• [INSTRUCTIONS FOR THE TASK]
The data below is to be set down exactly.

• [Pixel coordinate grounding data]
++++++++++

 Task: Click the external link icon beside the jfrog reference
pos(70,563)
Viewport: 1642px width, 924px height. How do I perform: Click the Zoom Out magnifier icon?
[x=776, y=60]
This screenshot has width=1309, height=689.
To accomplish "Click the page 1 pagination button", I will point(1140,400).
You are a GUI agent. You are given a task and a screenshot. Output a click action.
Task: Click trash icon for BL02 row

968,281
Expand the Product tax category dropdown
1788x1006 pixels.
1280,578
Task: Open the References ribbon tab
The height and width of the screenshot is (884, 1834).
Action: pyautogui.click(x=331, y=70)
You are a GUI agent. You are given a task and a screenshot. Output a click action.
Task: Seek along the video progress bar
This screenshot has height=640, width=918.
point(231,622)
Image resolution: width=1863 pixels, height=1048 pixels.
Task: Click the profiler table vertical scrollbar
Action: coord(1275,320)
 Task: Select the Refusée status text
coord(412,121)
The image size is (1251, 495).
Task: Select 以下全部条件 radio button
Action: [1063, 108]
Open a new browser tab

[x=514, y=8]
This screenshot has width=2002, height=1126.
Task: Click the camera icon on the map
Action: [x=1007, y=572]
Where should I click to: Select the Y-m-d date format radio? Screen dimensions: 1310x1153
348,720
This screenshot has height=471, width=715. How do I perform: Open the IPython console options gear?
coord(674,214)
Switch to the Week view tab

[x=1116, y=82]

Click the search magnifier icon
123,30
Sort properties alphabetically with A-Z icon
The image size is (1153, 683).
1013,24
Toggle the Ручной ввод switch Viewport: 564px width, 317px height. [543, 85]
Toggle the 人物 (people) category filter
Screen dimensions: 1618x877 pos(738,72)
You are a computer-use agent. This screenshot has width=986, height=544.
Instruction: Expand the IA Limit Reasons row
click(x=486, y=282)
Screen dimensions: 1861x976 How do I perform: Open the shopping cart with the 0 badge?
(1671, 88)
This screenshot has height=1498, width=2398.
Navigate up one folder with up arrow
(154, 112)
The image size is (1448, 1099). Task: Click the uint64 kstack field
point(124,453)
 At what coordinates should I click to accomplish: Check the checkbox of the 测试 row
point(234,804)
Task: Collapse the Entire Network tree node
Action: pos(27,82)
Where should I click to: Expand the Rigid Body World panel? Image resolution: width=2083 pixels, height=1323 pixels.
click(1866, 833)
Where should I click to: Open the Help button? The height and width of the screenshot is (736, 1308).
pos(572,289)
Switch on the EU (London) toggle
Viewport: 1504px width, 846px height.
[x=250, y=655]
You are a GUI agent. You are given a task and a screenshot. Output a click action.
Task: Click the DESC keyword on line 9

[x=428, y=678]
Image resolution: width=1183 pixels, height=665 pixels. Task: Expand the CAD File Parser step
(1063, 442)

++++++++++

• [WRITTEN ANSWER]
 Task: Click the external link icon beside the jfrog reference
pos(70,563)
Viewport: 1642px width, 924px height. How do I perform: Click the Zoom Out magnifier icon?
[x=776, y=60]
This screenshot has width=1309, height=689.
To accomplish "Click the page 1 pagination button", I will point(1140,400).
You are a GUI agent. You are given a task and a screenshot. Output a click action.
Task: Click trash icon for BL02 row

968,281
Expand the Product tax category dropdown
1788x1006 pixels.
1280,578
Task: Open the References ribbon tab
The height and width of the screenshot is (884, 1834).
Action: pyautogui.click(x=331, y=70)
You are a GUI agent. You are given a task and a screenshot. Output a click action.
Task: Seek along the video progress bar
This screenshot has height=640, width=918.
point(231,622)
Image resolution: width=1863 pixels, height=1048 pixels.
Task: Click the profiler table vertical scrollbar
Action: coord(1275,320)
 Task: Select the Refusée status text
coord(412,121)
The image size is (1251, 495).
Task: Select 以下全部条件 radio button
Action: [1063, 108]
Open a new browser tab

[x=514, y=8]
This screenshot has width=2002, height=1126.
Task: Click the camera icon on the map
Action: [x=1007, y=572]
Where should I click to: Select the Y-m-d date format radio? Screen dimensions: 1310x1153
348,720
This screenshot has height=471, width=715. How do I perform: Open the IPython console options gear?
coord(674,214)
Switch to the Week view tab

[x=1116, y=82]

Click the search magnifier icon
123,30
Sort properties alphabetically with A-Z icon
The image size is (1153, 683).
1013,24
Toggle the Ручной ввод switch Viewport: 564px width, 317px height. [543, 85]
Toggle the 人物 (people) category filter
Screen dimensions: 1618x877 pos(738,72)
You are a computer-use agent. This screenshot has width=986, height=544.
Instruction: Expand the IA Limit Reasons row
click(x=486, y=282)
Screen dimensions: 1861x976 How do I perform: Open the shopping cart with the 0 badge?
(1671, 88)
This screenshot has height=1498, width=2398.
Navigate up one folder with up arrow
(154, 112)
The image size is (1448, 1099). Task: Click the uint64 kstack field
point(124,453)
 At what coordinates should I click to accomplish: Check the checkbox of the 测试 row
point(234,804)
Task: Collapse the Entire Network tree node
Action: pos(27,82)
Where should I click to: Expand the Rigid Body World panel? Image resolution: width=2083 pixels, height=1323 pixels.
click(1866, 833)
Where should I click to: Open the Help button? The height and width of the screenshot is (736, 1308).
pos(572,289)
Switch on the EU (London) toggle
Viewport: 1504px width, 846px height.
[x=250, y=655]
You are a GUI agent. You are given a task and a screenshot. Output a click action.
Task: Click the DESC keyword on line 9

[x=428, y=678]
Image resolution: width=1183 pixels, height=665 pixels. Task: Expand the CAD File Parser step
(1063, 442)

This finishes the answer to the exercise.